───── Text section

Histories, Territories and Laws of the Kitwancool came out of a totem pole reclamation initiative by the Provincial Museum and the Anthropology Department at the University of British Columbia. It was led by Wilson Duff who was interested in saving some of the totem poles that were still standing at Kitwancool, or Gitanyow as we now know it. During a visit to Kitwancool in the summer of 1952 Duff first broached the idea of taking a few of the poles down to the Museum and the University where they could be restored and preserved. The response from the elders was a definitive “no.” The Kitwancool totem poles were, at one level, ownership stakes in the ground. In 1927, within living memory, some Kitwancool leaders had gone to Oakalla prison for resisting the work of government surveyors in their territory. They were not going to readily relinquish their own testimonials of ownership.

Duff was concerned that totem poles were disappearing and the few that were left in the villages of the Northwest coast were decaying with time and weather. He wanted to preserve some of the artistic masterpieces and the stories that they told. Yet he understood when he was told by one Kitwancool chief that a totem pole was “a symbol of all the privileges, power, territory, traditions and prestige of the owning clan.”2 Furthermore clans and their leaders no longer possessed the wealth to host the feasts that were needed to accompany the raising of a new pole to replace any taken away. Duff knew that further requests would only harden the resolve to keep the totem poles in the village.

──────────

• _Directive 1_
According to the text about the Kitwancool totem poles, in what year did Duff first propose taking some of the poles to the Museum and the University?
The records have no connection to the text about the Kitwancool totem poles.

───── Provided information

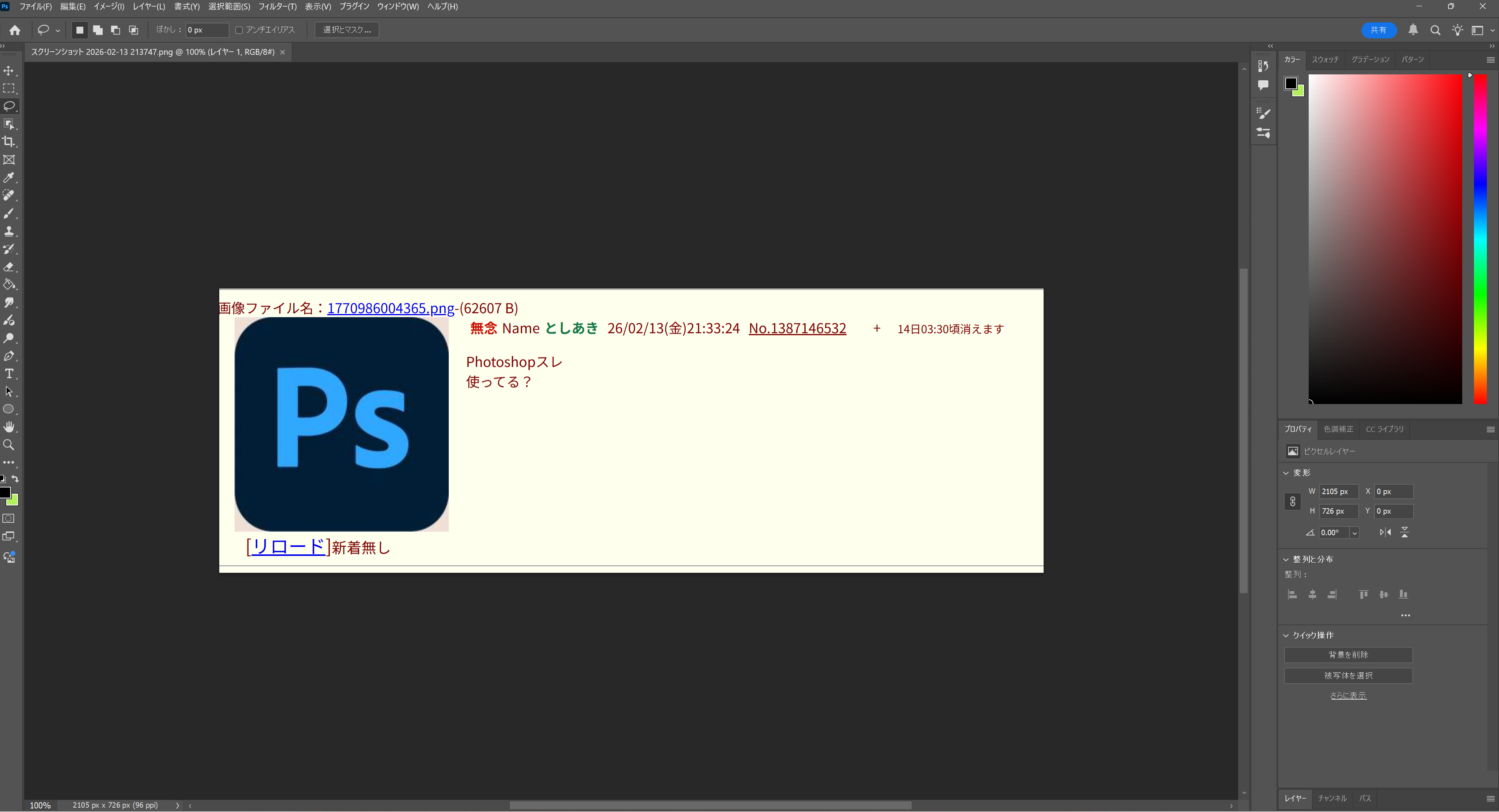Collapse the 変形 section
This screenshot has width=1499, height=812.
point(1286,473)
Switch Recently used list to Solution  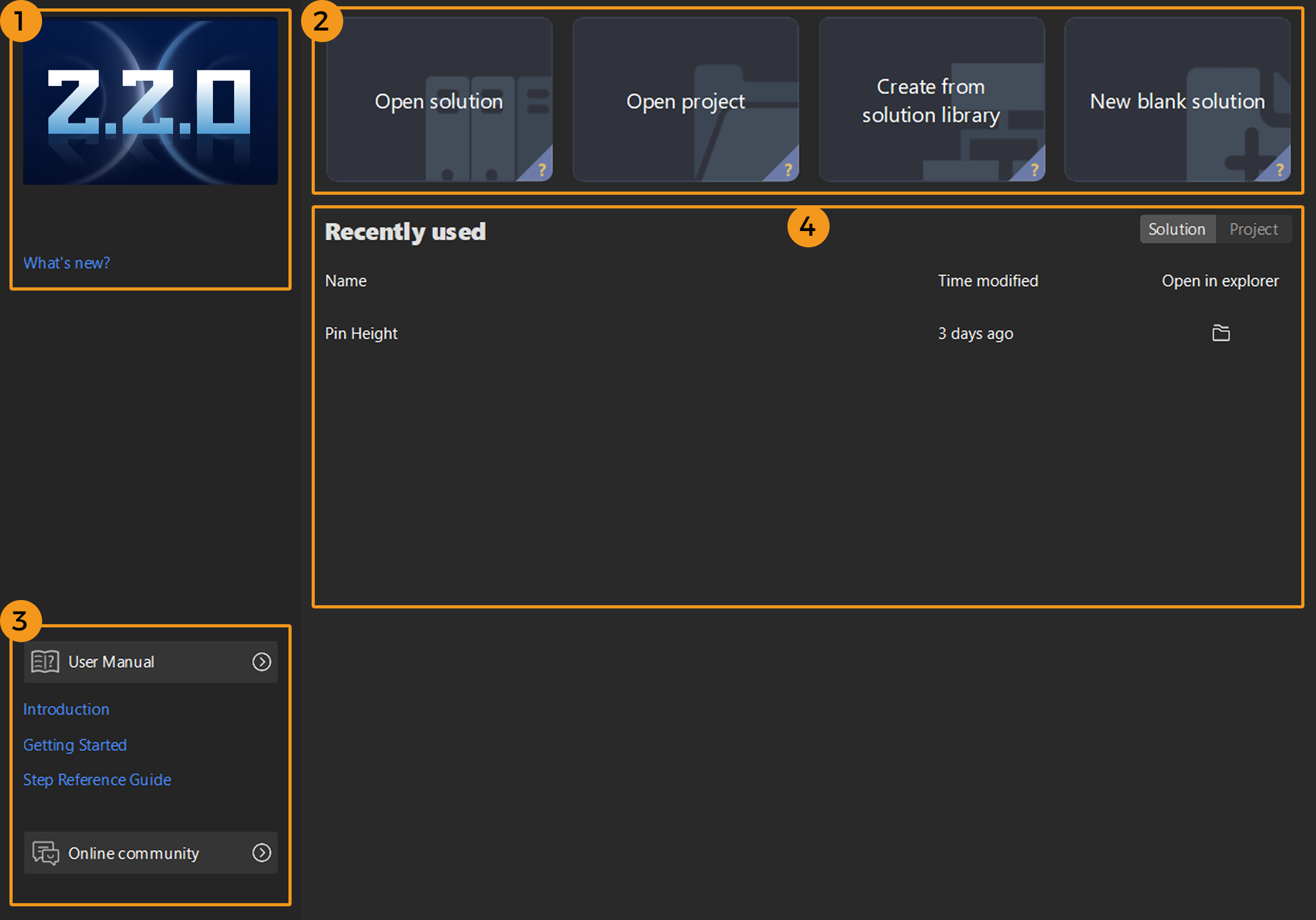(x=1176, y=229)
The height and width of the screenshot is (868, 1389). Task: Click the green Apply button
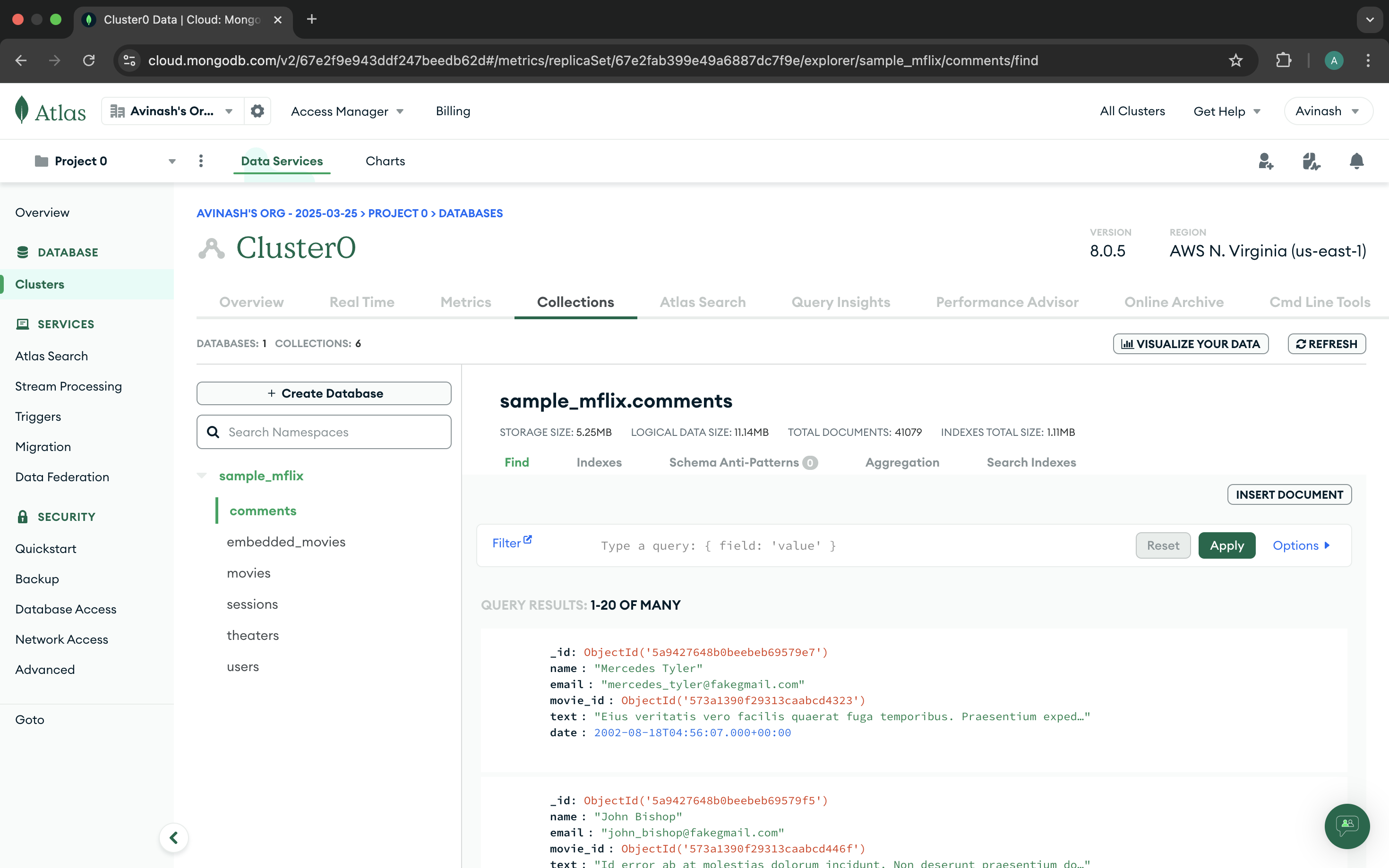1226,545
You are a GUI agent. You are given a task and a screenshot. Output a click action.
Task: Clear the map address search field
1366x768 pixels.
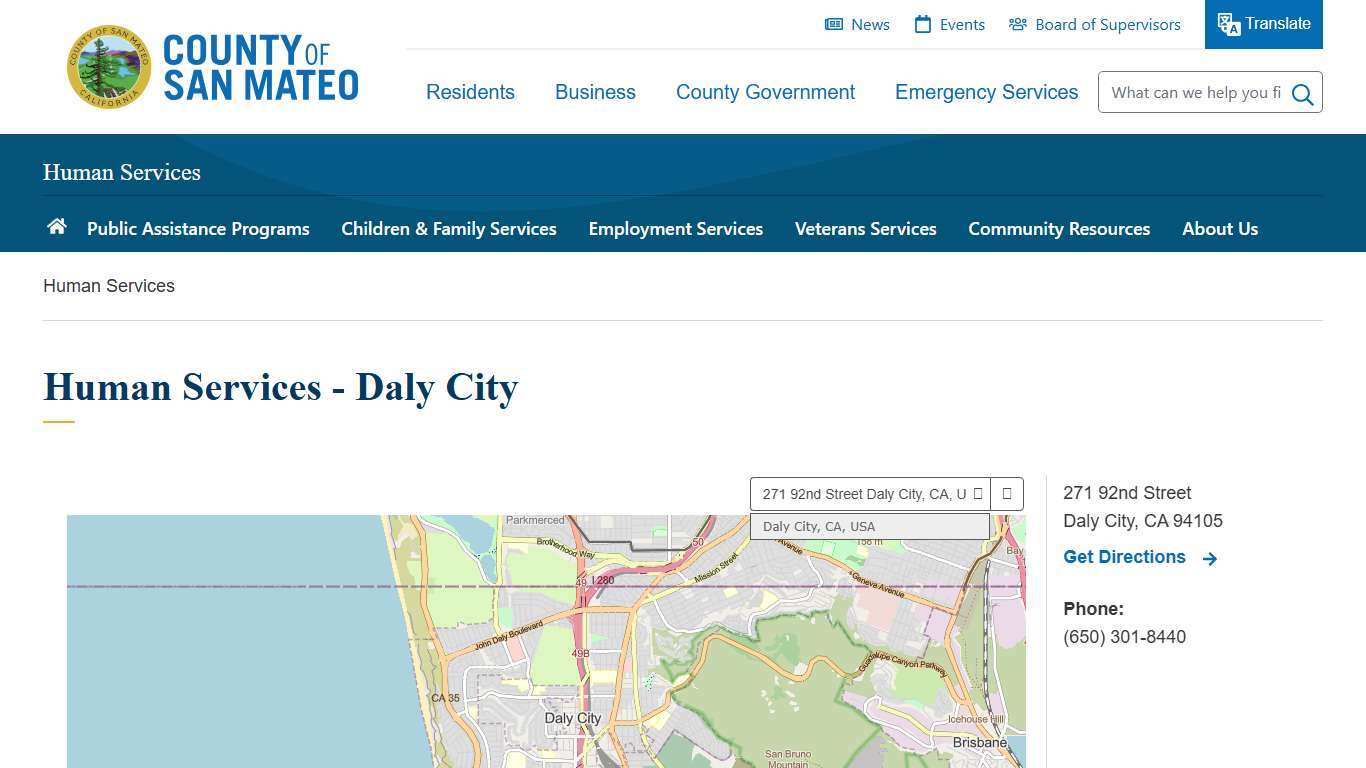point(979,493)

──────────

• _Directive 2_
Recast the lines of the records, from the line that contains "You are a GUI" through the end of the records, as a Markdown table with the columns Row and Line. Skip any blank lines, and leave the pictures out.

• _Worked answer 1_
1952

• _Worked answer 2_
| Row | Line |
|---|---|
| 1 | You are a GUI agent. You are given a task and a screenshot. Output a click action. |
| 2 | Task: Clear the map address search field |
| 3 | 1366x768 pixels. |
| 4 | point(979,493) |